→ **Collected data entries**
_ _ _ _ _ _ _
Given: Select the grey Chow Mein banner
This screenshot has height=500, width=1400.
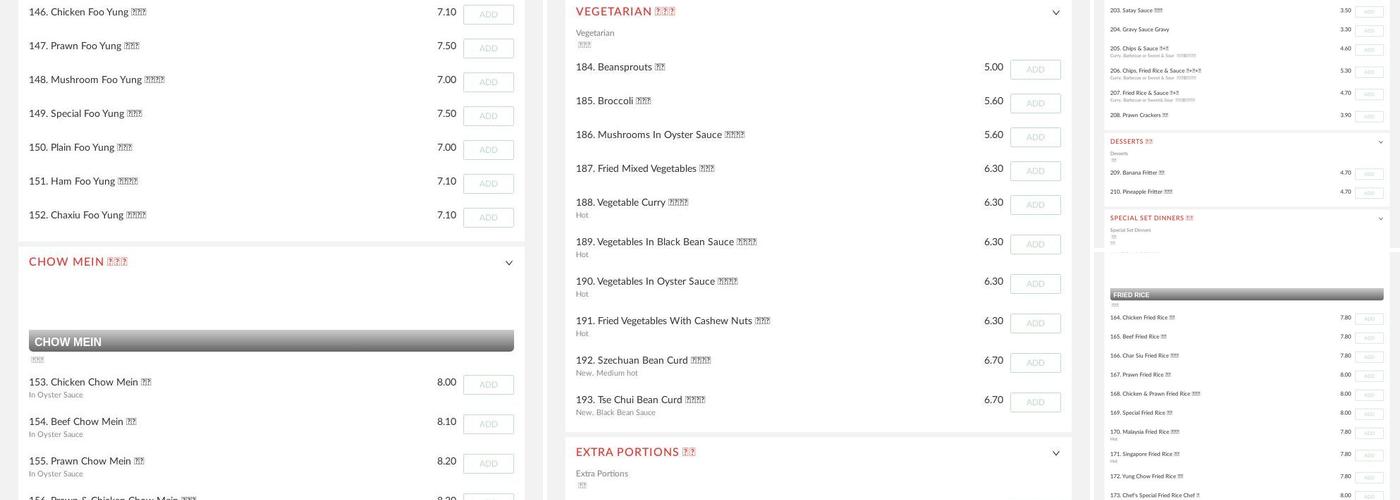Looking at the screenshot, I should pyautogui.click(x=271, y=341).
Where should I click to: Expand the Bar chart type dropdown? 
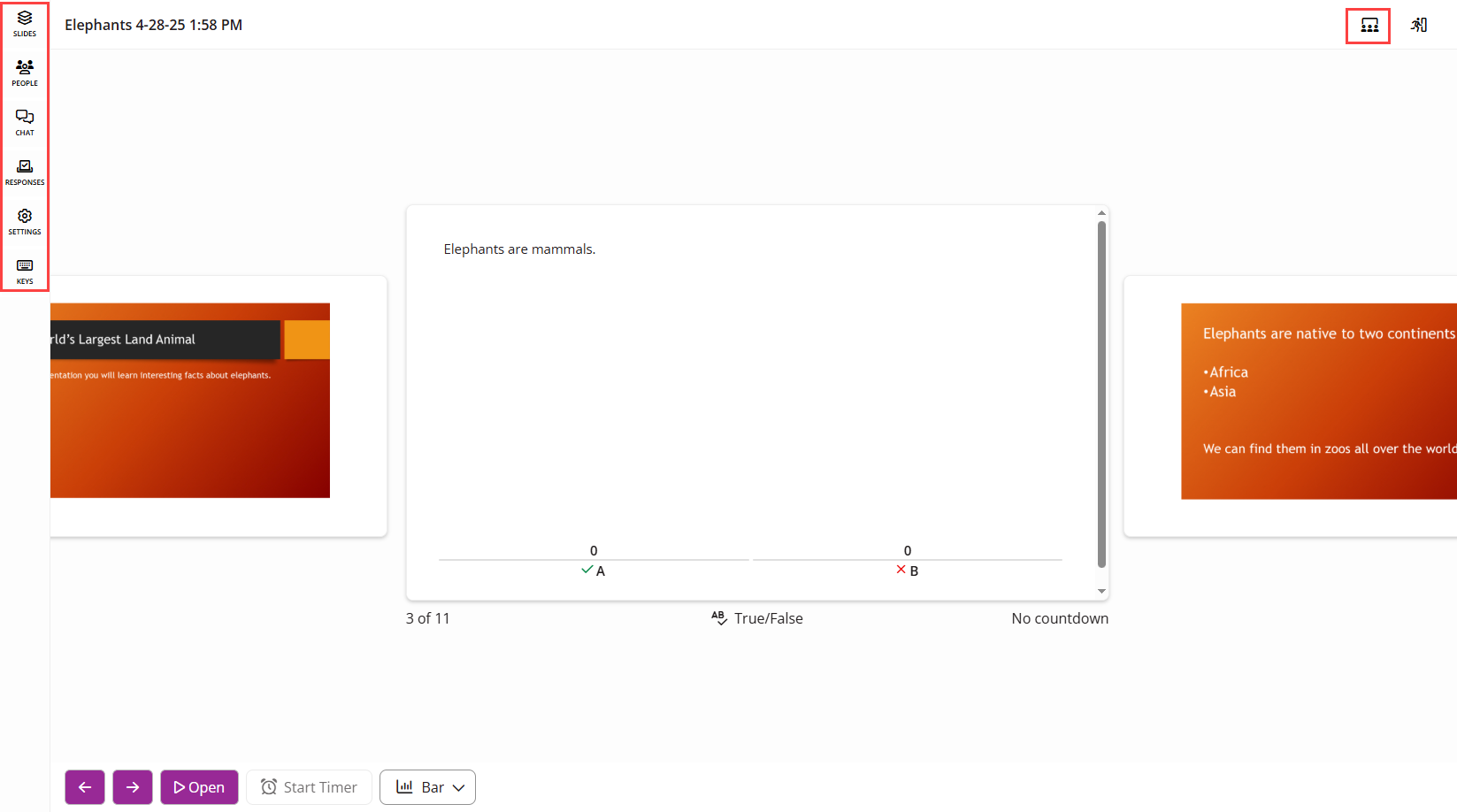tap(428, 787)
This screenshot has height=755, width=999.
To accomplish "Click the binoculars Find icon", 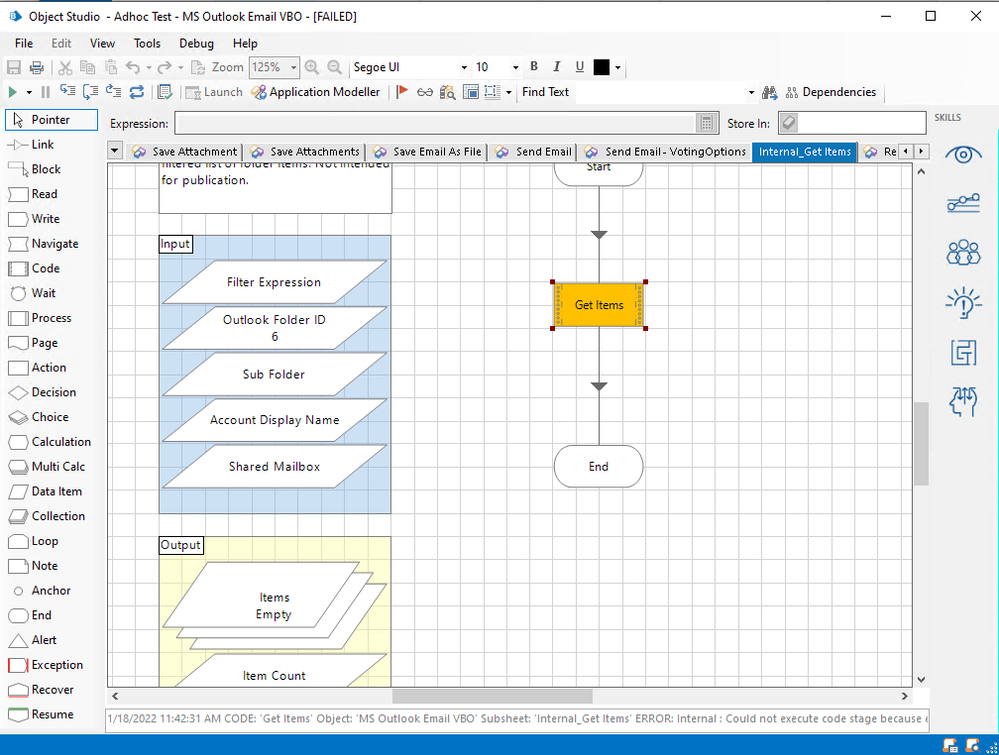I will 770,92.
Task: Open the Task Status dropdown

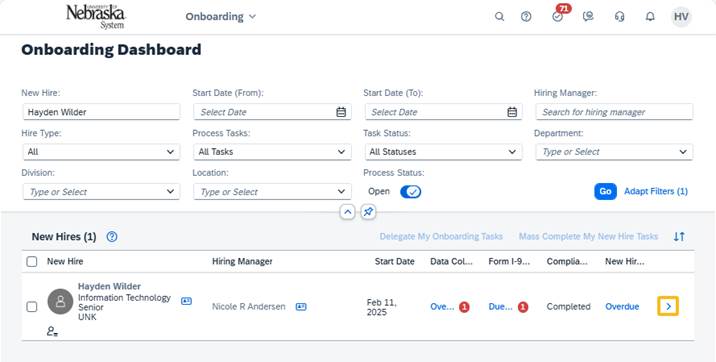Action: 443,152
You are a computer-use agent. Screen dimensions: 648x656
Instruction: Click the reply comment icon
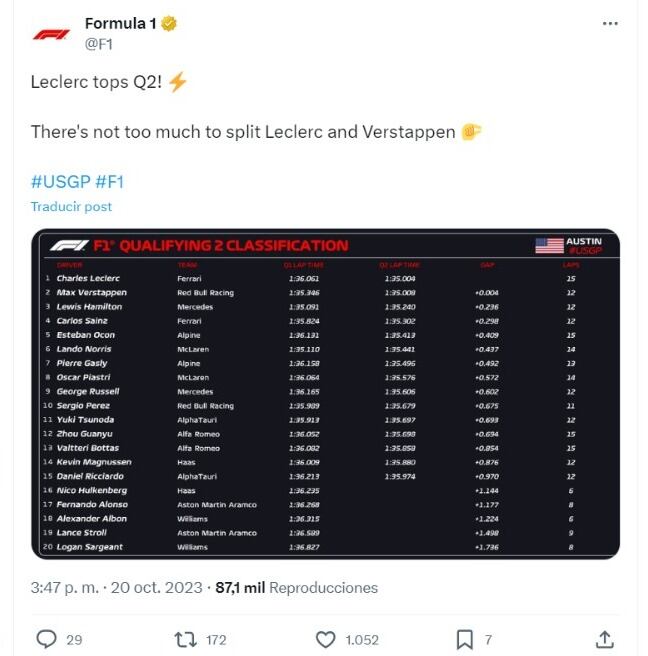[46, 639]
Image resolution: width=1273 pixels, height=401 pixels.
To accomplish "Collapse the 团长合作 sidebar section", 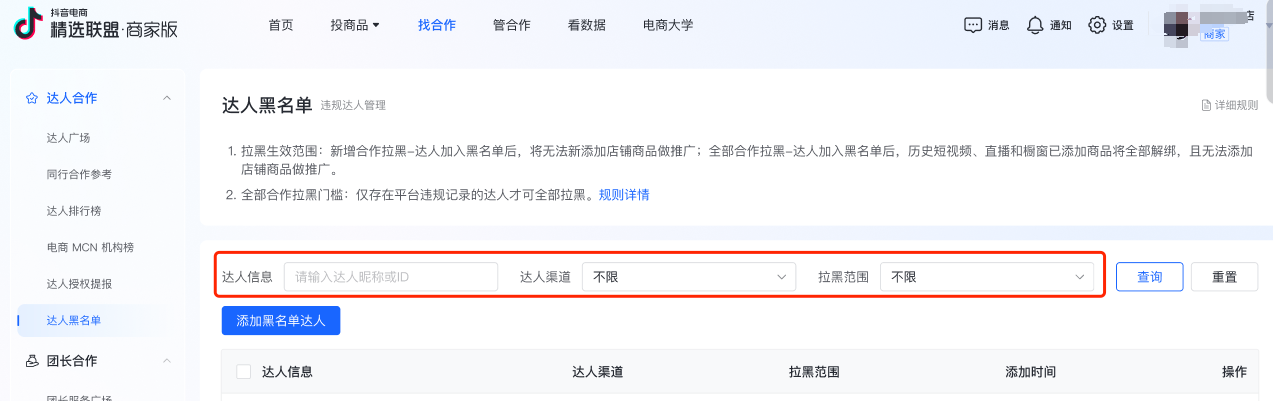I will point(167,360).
_ _ _ _ _ _ _
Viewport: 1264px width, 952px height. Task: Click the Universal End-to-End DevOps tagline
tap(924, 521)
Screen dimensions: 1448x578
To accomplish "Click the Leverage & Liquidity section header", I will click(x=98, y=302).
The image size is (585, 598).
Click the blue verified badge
_ _ _ _ _ _ _
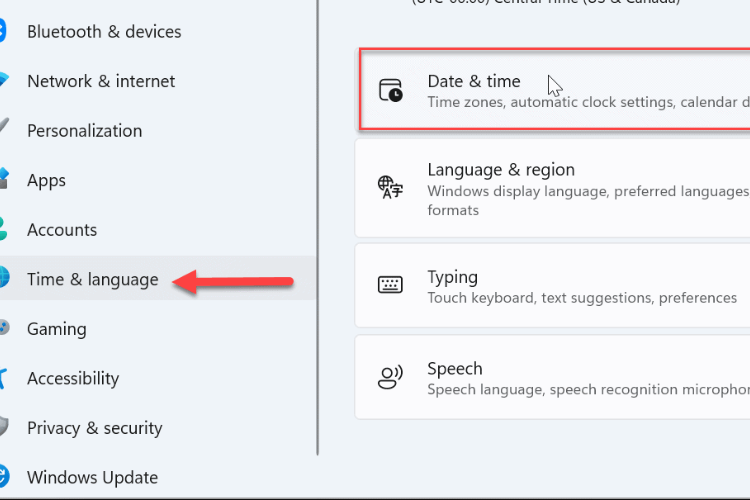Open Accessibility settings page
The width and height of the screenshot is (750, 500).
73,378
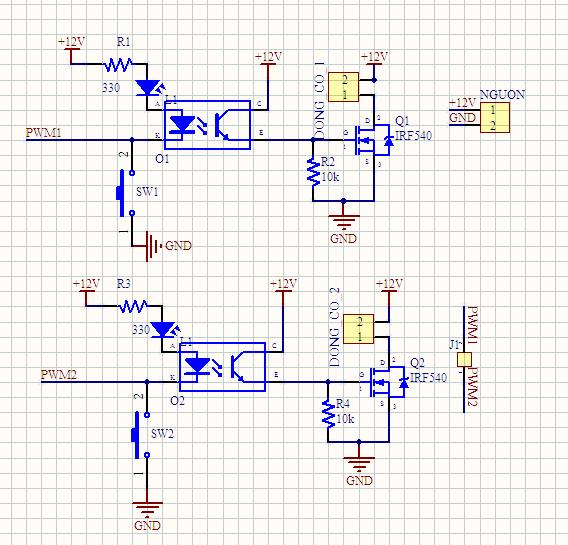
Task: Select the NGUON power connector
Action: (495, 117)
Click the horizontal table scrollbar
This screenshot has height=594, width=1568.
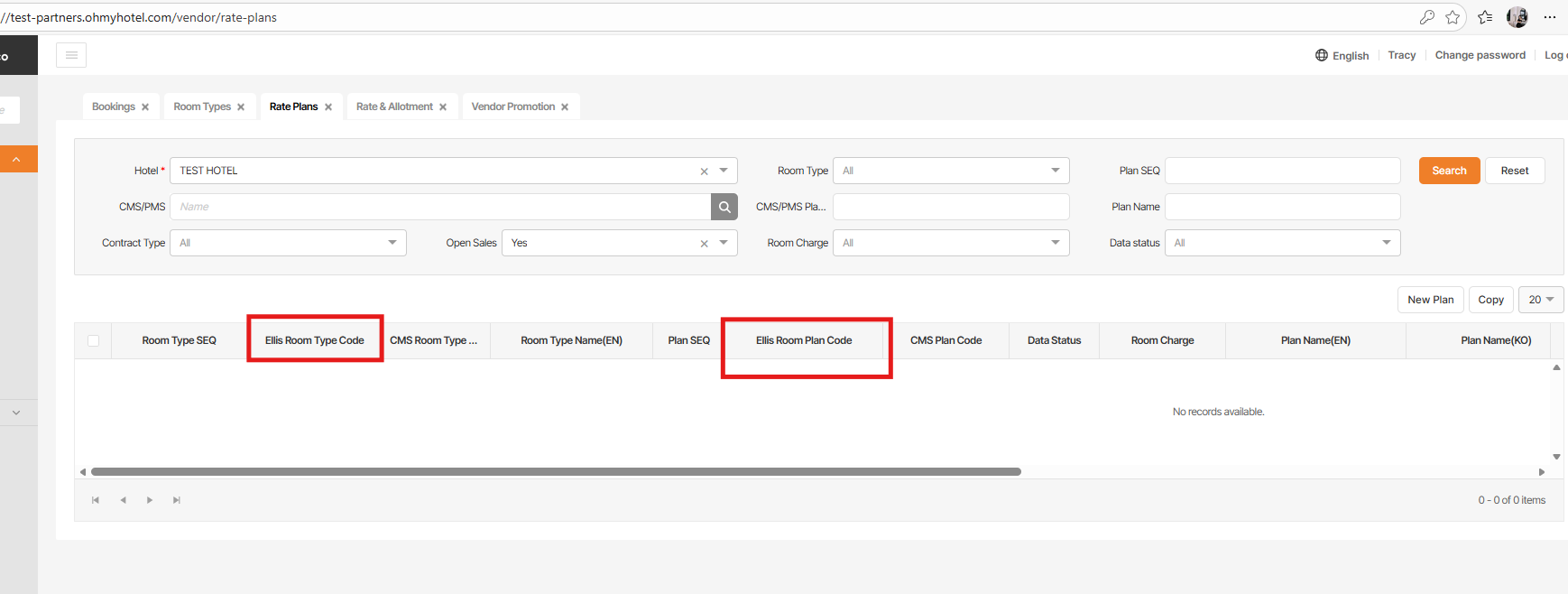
_ _ _ _ _ _ _
→ **Prompt**
Going back over the entries above, copy word for word every line from the one that has "Screen dimensions: 1448x578" on through the one that has "Click the blue verified badge".

→ **Result of this task**
Screen dimensions: 1448x578
To accomplish "Click the Leverage & Liquidity section header", I will click(x=98, y=302).
The image size is (585, 598).
Click the blue verified badge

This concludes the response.